Wenn man das Glück und die Möglichkeit hat, nicht nur im Innern des Klosters, sondern auch an eine andere Gemeinschaft weiterzugeben, dann handelt es sich um eine Gründung. Das ist in Nový Dvůr geschehen. Junge Tschechen sind hierher gekommen, um Mönche zu werden, wir haben sie empfangen und ausgebildet. Zunächst gab es die Weitergabe innerhalb der Gemeinschaft. Dann ist ein Teil der Gemeinschaft, übrigens Tschechen und Franzosen, für die Gründung weggegangen. Es ist wie bei einem Baum, der Früchte trägt und der, unter anderem, mit einem Schössling zu einem neuen Baum werden kann. Dabei handelt es sich nicht um die Weitergabe einer leblosen Sache von einer Gemeinschaft zur anderen. Es handelt sich um die Weitergabe eines Lebens, das an einem neuen Ort, auf einem neuen Boden und in einem anderen Klima seine eigene Eigenart und seine eigene Farbe annehmen wird. Auch wenn diese zwei Bäume zur gleichen Art gehören, so sind sie trotzdem nicht identisch. Sie sind etwas Ähnliches und jeder hat seine eigene Persönlichkeit.

Warum sind die tschechischen Brüder nach Sept-Fons gekommen, sind geblieben und haben sich verpflichtet? Das ist etwas, was Gott schenkt, das nicht von uns kommt. Natürlich kann man menschliche Gründe beschreiben, aber im Grunde genommen ist es Gott, der einem Jungen den Wunsch verleiht, Mönch zu werden, ihn in eine Gemeinschaft führt, damit er eine Ausbildung bekommen kann, zuhören und gehen lernt, um sich eines Tages zu verpflichten. Wir sind Instrumente, armselige Instrumente, mehr oder weniger vollkommen, ziemlich unvollkommen. Wir haben von Gott eine Fähigkeit erhalten, die wir nicht verdienten, wir sind aber glücklich, sie erhalten zu haben.

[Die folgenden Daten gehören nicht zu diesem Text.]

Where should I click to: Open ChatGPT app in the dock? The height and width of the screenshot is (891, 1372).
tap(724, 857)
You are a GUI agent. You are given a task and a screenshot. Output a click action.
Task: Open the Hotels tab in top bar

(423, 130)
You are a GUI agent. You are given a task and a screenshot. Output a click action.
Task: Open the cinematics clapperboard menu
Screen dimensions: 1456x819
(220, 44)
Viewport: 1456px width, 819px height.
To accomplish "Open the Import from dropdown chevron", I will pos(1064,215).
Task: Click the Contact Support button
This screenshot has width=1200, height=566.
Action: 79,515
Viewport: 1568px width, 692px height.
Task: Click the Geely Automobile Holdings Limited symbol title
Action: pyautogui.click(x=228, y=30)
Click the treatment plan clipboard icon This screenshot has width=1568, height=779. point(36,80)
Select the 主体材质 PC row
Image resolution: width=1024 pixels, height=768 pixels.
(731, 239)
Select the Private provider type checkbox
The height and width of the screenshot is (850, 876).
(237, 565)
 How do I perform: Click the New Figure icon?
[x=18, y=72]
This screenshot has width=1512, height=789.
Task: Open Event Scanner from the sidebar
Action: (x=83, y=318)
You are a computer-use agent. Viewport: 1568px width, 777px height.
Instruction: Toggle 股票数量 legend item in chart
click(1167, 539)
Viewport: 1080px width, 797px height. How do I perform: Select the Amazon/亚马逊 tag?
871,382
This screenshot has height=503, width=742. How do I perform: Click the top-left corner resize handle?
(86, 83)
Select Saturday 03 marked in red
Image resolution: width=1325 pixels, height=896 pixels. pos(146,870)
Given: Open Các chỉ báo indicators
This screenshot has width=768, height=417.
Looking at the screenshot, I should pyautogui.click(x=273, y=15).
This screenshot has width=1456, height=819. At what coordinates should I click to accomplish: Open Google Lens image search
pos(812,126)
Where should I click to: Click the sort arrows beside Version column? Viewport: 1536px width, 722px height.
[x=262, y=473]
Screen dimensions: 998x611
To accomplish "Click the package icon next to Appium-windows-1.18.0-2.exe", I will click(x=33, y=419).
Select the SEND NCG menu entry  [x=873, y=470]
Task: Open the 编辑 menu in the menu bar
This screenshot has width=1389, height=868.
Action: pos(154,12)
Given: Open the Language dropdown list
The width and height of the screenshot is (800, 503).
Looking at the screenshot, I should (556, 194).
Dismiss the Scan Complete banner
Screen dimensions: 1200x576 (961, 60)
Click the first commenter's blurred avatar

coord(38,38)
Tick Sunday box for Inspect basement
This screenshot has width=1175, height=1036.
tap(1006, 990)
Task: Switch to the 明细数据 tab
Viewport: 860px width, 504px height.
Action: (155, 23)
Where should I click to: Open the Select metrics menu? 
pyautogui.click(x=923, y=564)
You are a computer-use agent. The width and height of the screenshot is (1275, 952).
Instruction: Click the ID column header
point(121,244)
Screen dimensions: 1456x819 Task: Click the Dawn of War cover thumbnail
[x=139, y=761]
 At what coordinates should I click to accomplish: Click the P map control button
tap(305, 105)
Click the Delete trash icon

Das Ideal eines Mönchs ist ein auf Gott gerichtetes Herz, ein fortwährendes Gebet. Wir erreichen das nur nach und nach und vielfach erst am Ende unseres Lebens. Aber an jedem Tag ist unsere beste Zeit dem Gebet gewidmet: Gottesdienst, persönliches Gebet… Alles, was wir tun, ist ans Gebet gebunden. Es wird wirklich zum Kern unserer Existenz. Und wir können dieses Zeugnis ablegen: aus diesem Grunde leben wir im Kloster, und ohne das hätte unser Leben gar keine Bedeutung.